Re: [PATCH] oops_in_progress is unlikely()

From: Richard B. Johnson
Date: Wed Sep 10 2003 - 11:06:42 EST


On Wed, 10 Sep 2003, Pavel Machek wrote:

> Hi!
>
> > > > none of this patch seems to touch particularly performance critical code.
> > > > Is it really worth adding these macros to every if statement in the kernel?
> > > > There comes a point where readability is lost, for no measurable gain.
> > >
> > > Perhaps we should have macros ifu() and ifl(), that would be used as a
> > > plain if, just with likelyness-indication? That way we could have it
> > > in *every* statement and readability would not suffer that much...
> >
> > You've got to be kidding.
>
> I'm pretty serious.
>
> ifu (a==b) {
> something();
> }
>
> looks better than
>
> if (unlikely(a==b)) {
> something();
> }
>
> sched.c alone probably would get more readable as a result of such
> conversion...
>
> [Okay, having it at every statement is prbably bad idea.]
> Pavel
> --
> When do you have a heart between your knees?
> [Johanka's followup: and *two* hearts?]

Dumb question?
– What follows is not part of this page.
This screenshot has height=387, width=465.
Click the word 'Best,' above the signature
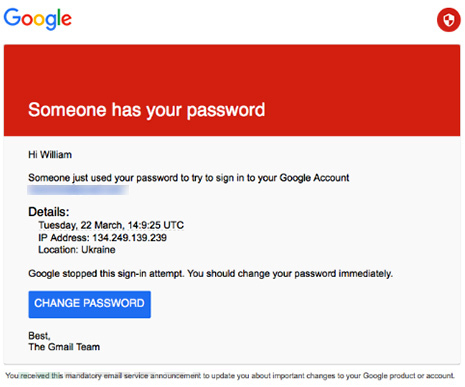pos(39,336)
Has anybody actually tested "__builtin_expect", and
friends to see if any of this "coloration" actually enhances performance?
"unlikely()" is the negative of the new built-in. I would guess that
any conversion operations are going to negate any advantage possibly
gained by reordering instructions.

For instance:
Given:
if(a == b)
foo();
else
bar();
... and ...
if(unlikely(a == b))
foo();
else
bar();

I would guess that the compiler output might be:

movl a(%esp), %eax # Get 'a' off the stack
cmpl b(%esp), %eax # Compare against 'b' on the stack
jnz 1f # Not the same
call foo # Are the same, call foo()
jmp 2f # Need to jump around stuff
1: call bar # Execute bar()
2: # Do more stuff.

Note that no matter what you do, comparing equal or not equal,
when you get down to the actual code, it's apples and apples.
You are always going to take an extra jump in one execution
path after the function, and you will take a conditional jump
before the function call in the other execution path. So, you
always have the "extra" jumps, no matter.
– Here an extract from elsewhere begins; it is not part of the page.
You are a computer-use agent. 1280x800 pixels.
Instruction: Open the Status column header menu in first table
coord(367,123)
I would guess that most all of the conditional code will turn
out this way and, won't even be as efficient as what I have
written above.

Before a lot of readable code is modified (trashed???), maybe
somebody should benchmark the differences? The tests I have
made here, seem to show that any measurment differences are
in the noise and... favor leaving __builtin_expect() out of
the code.

Cheers,
Dick Johnson
Penguin : Linux version 2.4.22 on an i686 machine (794.73 BogoMips).
Note 96.31% of all statistics are fiction.